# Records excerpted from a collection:
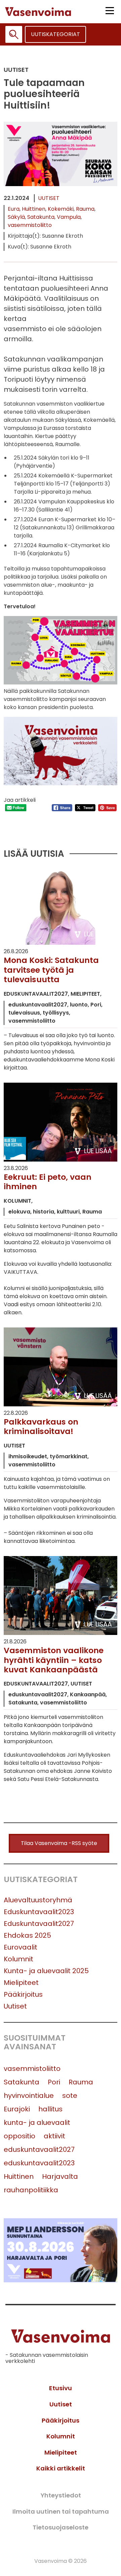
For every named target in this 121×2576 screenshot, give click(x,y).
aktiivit (54, 2136)
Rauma (85, 209)
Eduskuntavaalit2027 (39, 1923)
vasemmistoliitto (30, 225)
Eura (13, 209)
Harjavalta (60, 2176)
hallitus (50, 2109)
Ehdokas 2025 (27, 1935)
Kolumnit (18, 1959)
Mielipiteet (21, 1982)
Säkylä (16, 217)
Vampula (69, 217)
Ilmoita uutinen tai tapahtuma (60, 2511)
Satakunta (40, 217)
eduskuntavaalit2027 (39, 2149)
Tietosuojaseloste (60, 2527)
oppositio (19, 2136)
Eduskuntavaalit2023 (39, 1911)
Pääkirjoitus (23, 1994)
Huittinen (33, 209)
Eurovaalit (20, 1947)
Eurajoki (17, 2109)
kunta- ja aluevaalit (37, 2122)
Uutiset (48, 198)
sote (69, 2095)
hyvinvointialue (29, 2095)
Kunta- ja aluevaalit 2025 (46, 1970)
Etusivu (60, 2388)
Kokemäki (61, 209)
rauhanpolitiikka (31, 2190)
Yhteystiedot (60, 2495)
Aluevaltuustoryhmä (38, 1900)
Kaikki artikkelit (60, 2468)
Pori (54, 2082)
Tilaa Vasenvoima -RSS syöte (59, 1843)
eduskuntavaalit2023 (39, 2163)
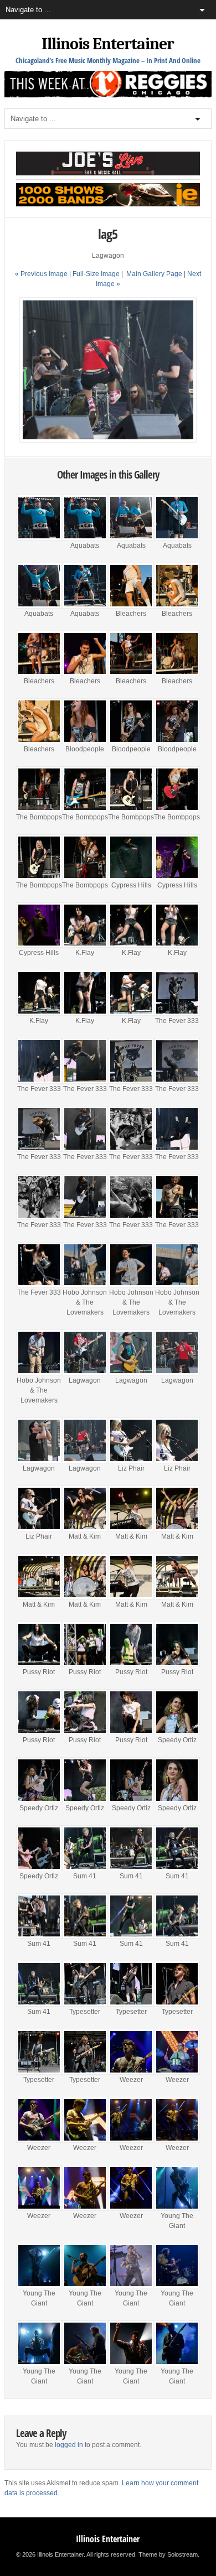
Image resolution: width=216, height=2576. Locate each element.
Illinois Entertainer (108, 44)
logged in (69, 2445)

# What is expected:
Lines holding the word "aluevaalit" should be copied from the entries above.

# Completed exercise:
kunta- ja aluevaalit (37, 2122)
Kunta- ja aluevaalit 2025 (46, 1970)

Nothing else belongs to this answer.